## Set problem
Repeat the items below word for word, everything from the start of the items down to and including the line that contains "tap(156, 428)".

Records from a data source:
<<<<
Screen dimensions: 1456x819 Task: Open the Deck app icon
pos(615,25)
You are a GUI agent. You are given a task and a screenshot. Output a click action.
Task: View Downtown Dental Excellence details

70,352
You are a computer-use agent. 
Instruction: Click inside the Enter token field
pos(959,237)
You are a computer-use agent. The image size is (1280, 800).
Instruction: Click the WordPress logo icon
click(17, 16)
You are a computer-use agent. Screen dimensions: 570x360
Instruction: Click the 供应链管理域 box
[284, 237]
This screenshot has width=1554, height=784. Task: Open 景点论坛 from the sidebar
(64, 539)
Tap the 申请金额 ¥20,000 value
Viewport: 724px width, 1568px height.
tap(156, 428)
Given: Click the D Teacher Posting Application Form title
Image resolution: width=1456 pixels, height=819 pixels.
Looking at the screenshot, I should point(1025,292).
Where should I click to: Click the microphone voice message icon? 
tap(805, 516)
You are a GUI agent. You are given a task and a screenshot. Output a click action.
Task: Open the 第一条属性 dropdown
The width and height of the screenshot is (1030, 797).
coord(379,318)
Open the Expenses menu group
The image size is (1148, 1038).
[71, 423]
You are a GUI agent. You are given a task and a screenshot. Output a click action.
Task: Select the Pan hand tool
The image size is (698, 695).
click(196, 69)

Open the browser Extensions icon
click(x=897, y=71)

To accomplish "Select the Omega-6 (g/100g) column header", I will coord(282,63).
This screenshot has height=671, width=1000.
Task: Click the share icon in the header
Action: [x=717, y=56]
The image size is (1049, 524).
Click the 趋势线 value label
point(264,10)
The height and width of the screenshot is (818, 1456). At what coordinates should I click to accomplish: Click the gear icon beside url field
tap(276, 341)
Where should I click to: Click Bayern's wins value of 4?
>>>>
## Correct result
Screen dimensions: 1456x819 Task: Open the Deck app icon
pos(615,25)
You are a GUI agent. You are given a task and a screenshot. Output a click action.
Task: View Downtown Dental Excellence details

70,352
You are a computer-use agent. 
Instruction: Click inside the Enter token field
pos(959,237)
You are a computer-use agent. The image size is (1280, 800).
Instruction: Click the WordPress logo icon
click(17, 16)
You are a computer-use agent. Screen dimensions: 570x360
Instruction: Click the 供应链管理域 box
[284, 237]
This screenshot has width=1554, height=784. Task: Open 景点论坛 from the sidebar
(64, 539)
Tap the 申请金额 ¥20,000 value
Viewport: 724px width, 1568px height.
tap(156, 428)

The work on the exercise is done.